(ABOUT THIS TASK) Among the records, how many lines carry the string "computer"? Give that number with nothing added.
+++ MATERIAL SHOWN +++
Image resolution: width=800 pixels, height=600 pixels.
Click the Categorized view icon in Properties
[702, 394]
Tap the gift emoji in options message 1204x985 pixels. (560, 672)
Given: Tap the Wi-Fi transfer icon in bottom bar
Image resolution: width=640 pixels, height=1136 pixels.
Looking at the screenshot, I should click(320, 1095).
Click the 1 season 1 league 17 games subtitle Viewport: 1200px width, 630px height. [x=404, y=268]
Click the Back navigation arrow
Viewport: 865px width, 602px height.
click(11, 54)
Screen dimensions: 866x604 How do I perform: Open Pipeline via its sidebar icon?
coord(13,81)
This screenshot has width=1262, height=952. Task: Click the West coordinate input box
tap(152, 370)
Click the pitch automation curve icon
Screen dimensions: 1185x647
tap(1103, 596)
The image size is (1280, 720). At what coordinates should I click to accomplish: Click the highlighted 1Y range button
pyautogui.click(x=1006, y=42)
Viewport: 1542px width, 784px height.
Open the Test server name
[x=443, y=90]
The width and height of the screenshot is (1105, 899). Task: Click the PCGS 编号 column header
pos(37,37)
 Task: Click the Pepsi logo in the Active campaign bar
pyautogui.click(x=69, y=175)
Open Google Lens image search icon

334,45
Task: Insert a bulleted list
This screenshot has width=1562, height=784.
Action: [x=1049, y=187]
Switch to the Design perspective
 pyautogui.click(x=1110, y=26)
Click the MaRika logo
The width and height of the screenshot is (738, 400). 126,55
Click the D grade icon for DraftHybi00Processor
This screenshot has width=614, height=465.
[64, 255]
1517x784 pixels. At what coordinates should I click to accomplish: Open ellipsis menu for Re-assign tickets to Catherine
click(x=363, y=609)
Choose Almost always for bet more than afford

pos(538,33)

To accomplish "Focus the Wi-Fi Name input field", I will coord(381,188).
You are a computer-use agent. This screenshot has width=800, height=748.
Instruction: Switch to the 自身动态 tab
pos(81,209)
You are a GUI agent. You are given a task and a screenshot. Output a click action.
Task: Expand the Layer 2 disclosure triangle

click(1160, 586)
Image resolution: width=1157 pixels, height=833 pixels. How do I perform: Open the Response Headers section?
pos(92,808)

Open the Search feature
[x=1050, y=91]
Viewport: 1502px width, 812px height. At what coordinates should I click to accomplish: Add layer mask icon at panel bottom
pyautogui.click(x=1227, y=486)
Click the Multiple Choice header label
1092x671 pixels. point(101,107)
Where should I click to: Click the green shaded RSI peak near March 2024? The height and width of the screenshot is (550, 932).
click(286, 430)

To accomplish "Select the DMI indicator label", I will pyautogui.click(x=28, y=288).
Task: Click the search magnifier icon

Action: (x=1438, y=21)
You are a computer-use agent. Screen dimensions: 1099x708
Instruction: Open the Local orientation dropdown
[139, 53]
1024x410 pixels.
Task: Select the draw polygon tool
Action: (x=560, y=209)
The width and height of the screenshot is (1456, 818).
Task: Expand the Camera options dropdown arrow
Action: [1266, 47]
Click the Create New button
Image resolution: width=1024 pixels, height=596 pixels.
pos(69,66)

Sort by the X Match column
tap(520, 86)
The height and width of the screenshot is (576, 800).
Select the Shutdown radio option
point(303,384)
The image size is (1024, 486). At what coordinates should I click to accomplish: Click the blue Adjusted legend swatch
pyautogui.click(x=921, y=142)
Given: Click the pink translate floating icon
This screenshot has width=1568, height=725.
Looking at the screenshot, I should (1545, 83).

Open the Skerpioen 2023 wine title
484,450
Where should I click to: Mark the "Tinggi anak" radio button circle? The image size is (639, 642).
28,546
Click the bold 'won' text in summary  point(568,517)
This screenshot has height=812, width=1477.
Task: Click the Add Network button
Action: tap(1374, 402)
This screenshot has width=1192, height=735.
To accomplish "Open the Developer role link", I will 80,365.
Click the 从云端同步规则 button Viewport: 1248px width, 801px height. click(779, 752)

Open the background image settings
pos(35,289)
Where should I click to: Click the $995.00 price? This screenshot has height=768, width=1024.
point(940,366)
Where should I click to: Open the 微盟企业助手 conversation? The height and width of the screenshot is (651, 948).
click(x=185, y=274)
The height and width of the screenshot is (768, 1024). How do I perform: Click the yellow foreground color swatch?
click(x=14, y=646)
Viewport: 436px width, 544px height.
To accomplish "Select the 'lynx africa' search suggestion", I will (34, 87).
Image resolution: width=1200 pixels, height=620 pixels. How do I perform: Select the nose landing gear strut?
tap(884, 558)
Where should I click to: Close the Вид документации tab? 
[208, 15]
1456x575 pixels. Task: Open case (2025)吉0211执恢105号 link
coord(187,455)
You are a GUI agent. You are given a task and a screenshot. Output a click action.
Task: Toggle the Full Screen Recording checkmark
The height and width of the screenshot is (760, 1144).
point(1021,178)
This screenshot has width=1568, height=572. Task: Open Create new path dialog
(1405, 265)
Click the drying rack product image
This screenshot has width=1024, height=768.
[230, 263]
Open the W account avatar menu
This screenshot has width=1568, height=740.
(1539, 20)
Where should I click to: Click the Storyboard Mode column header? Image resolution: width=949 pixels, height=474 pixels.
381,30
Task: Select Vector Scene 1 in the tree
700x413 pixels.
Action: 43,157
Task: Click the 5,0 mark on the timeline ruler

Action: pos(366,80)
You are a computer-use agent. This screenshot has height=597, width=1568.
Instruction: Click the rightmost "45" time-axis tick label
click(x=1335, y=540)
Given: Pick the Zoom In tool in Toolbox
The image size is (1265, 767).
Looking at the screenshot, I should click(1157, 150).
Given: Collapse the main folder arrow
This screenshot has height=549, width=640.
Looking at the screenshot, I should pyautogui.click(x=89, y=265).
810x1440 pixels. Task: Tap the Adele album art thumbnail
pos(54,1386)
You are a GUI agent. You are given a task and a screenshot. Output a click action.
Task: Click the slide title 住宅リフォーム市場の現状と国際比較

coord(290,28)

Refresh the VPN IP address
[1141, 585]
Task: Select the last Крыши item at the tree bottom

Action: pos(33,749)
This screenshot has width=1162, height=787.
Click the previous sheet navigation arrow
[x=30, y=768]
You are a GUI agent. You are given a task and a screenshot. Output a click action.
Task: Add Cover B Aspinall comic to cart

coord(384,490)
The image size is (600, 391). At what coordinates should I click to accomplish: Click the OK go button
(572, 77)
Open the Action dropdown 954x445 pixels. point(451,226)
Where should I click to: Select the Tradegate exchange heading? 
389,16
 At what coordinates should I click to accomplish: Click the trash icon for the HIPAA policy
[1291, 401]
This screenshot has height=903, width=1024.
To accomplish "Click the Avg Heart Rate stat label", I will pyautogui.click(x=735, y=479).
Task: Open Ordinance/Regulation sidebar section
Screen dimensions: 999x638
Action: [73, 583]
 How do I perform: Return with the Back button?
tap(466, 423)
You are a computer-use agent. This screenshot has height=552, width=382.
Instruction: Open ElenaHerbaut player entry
+++
(RESULT OF THIS TASK) 4